日本には古くから「虫きき」と呼ばれる、虫の声を聴くためにわざわざ外へ出かける文化があったそうですが、スズムシやコオロギなど鳴く虫を売る「虫売り」という商売は戦後の西洋化でカブトムシやクワガタに取って代わられ、衰退していったようです。
ウマオイをスイッチョンと表したり、ミンミンゼミ、ニイニイゼミ、ツクツクボウシなど鳴き声の擬音語がそのまま名前になっていることを少なくとも私たちはあまり不思議に思いませんが、この虫の声に対する感性は果たしてヒトに共通するものでしょうか。
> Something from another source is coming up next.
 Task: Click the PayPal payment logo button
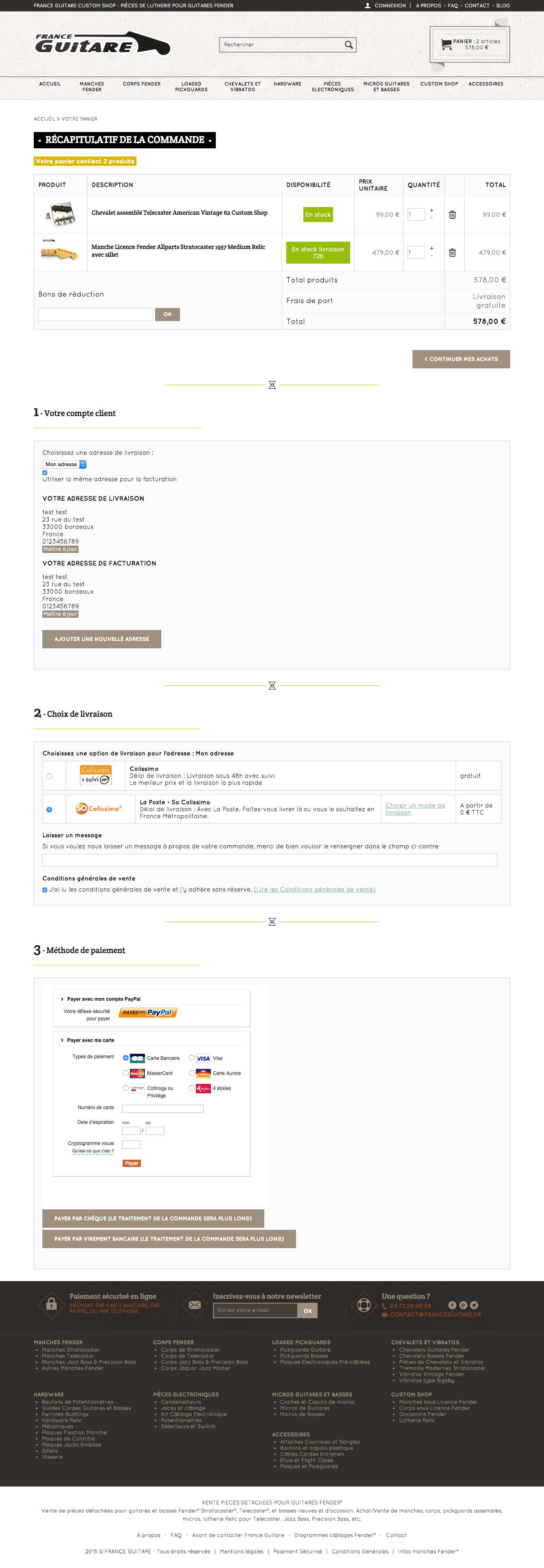coord(147,1013)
今、私たちはじっとしていても、常に何かしらの音が聞こえています。この「音」にどう向き合っていくかを考えることは、私たちをとりまく「環境」にどう向き合うかと同じだと私は思います。
これは、そのような音の風景からあなたの「聴く感覚」を拡張しつつ、素材を集めることで今後の音楽表現に役立てようという試みです。
何も鳴らし方の決まった楽器からしか音が出ない訳ではなく、見方を変えれば音の素材になるものはすぐそこにあるかもしれない、ということです。
いつもと違う捉え方で外を歩いたり他の人の「音の聴き方」を知ると、何か面白い発見があるかもしれません。
普段聞いているようで聞いていない「音の風景」に出会う、そして気に入った音を集める小さな旅に出てみませんか。
危険な場所には近づかないようにしてください。ワークシートを記入しているときも周囲の状況に十分注意してください。このワーク中の事故・紛失について当方は一切の責任を負いかねます。
「音」という視点から環境に向き合う。このアプローチを最もストレートに形にした試みが、耳をすませて自然や街の中を自由に歩く「音さんぽ」。東京、名古屋、大阪、九州沖縄など各地で開催してきました。
「音さんぽ」が生まれる前、楽器ではないもの(鳴らし方のないもの)だけを持ち寄って自由に音を出す「楽器を使わない即興演奏ワークショップ(現・音楽をつくる)」を何度も開催していました。これが、音という視点から能動的に空間をつくる試みだとしたら、逆にすでにある空間を音という視点から感じるというアプローチもあるのではと考え、生まれたのが「音さんぽ」でした。
「音」という入り口から参加者の興味が赴くままに「さんぽ」をすると何が生まれ、何が起こるのでしょうか?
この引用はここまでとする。